**WORK TO BE COMPLETED**
Copy the passage from the Start-Up Visa guide below word for word, from "This means you" up to and including "Business Corporations Act)".

**QUOTED TEXT**

$0 Canada Start-Up Visa Guide — Quick-Start Checklist

Can You Expand an Existing Business to Canada Using the Startup Visa?

Can You Expand an Existing Business to Canada Using the Startup Visa?

Many founders asking about Canada's Start-Up Visa already have a running company. They've built something in India, Iran, Nigeria, or Eastern Europe, and they want to expand it to Canada while using the startup visa program to obtain permanent residency for themselves and potentially their team.

This is allowed — but the conditions are specific enough that a straightforward "yes" can be misleading. IRCC's requirements for an expansion-based application are meaningfully different from a fresh-start application, and getting the structure wrong is one of the fastest ways to trigger a "non-artificial transaction" refusal.

The Core Requirement: A New Canadian Entity

The first thing to understand: your existing foreign company cannot be the qualifying business for the Start-Up Visa. IRCC requires a newly incorporated Canadian entity. The startup visa program is about bringing innovation into Canada — not importing an already-established foreign company and calling it Canadian.

This means you need to:

  1. Incorporate a new company under Canadian federal or provincial law (most founders use a federal corporation under the Canada Business Corporations Act)
  2. The new Canadian entity must be the business that the designated organization endorses and issues the commitment certificate for
  3. Your existing foreign company can be a shareholder in the Canadian entity, but cannot be the entity itself

The Canadian entity must be more than a legal shell. IRCC assesses whether the Canadian incorporation has genuine substance — real operations, real development activity, real reason to exist beyond providing a hook for an immigration application.

**EXTRACTED DATA**
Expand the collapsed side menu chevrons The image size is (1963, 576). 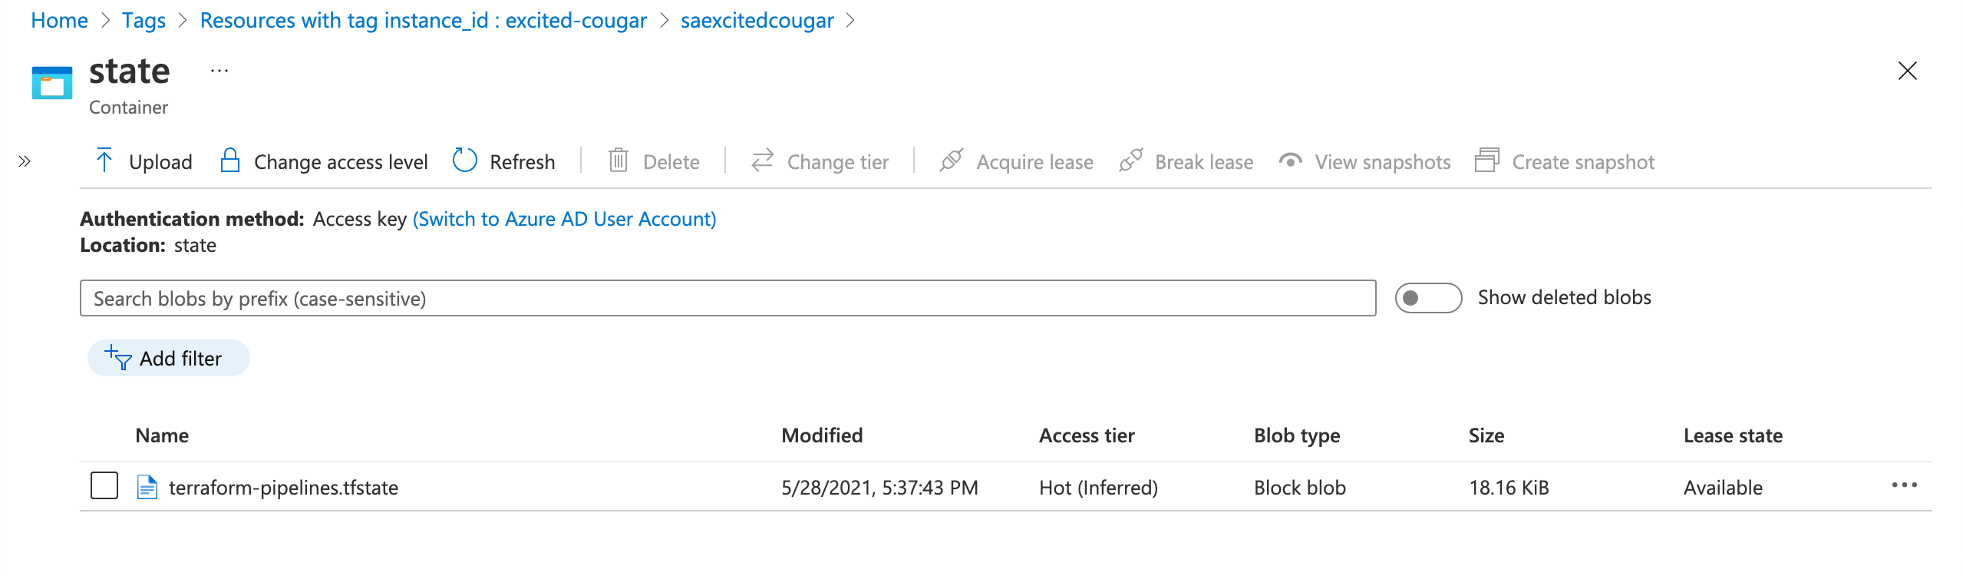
--
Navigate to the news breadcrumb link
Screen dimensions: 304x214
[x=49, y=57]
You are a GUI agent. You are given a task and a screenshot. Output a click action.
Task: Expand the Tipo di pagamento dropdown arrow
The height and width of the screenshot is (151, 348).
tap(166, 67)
--
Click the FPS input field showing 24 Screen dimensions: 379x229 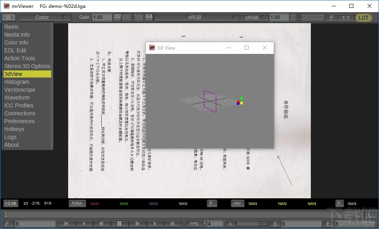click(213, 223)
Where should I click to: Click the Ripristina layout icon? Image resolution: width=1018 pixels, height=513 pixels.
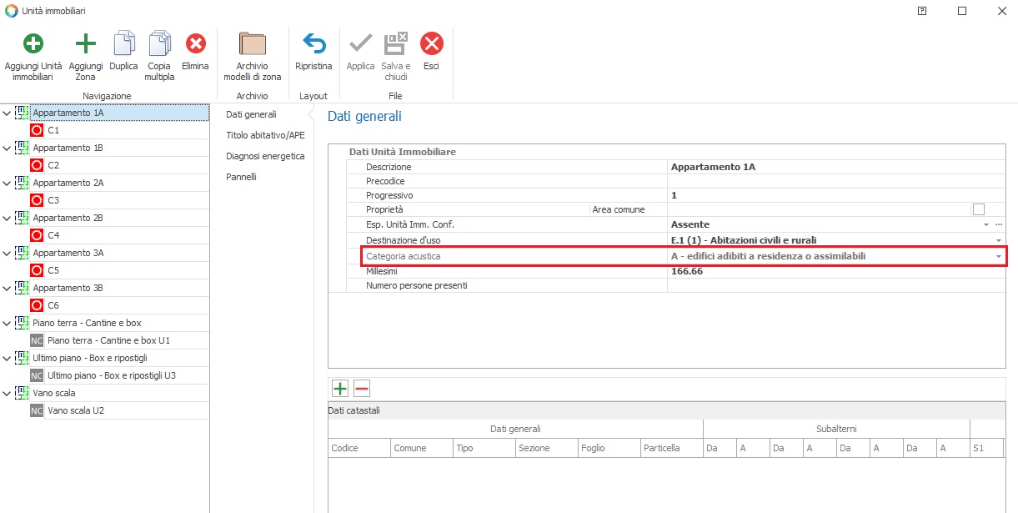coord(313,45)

**TASK RESPONSE**
This means you need to:

  1. Incorporate a new company under Canadian federal or provincial law (most founders use a federal corporation under the Canada Business Corporations Act)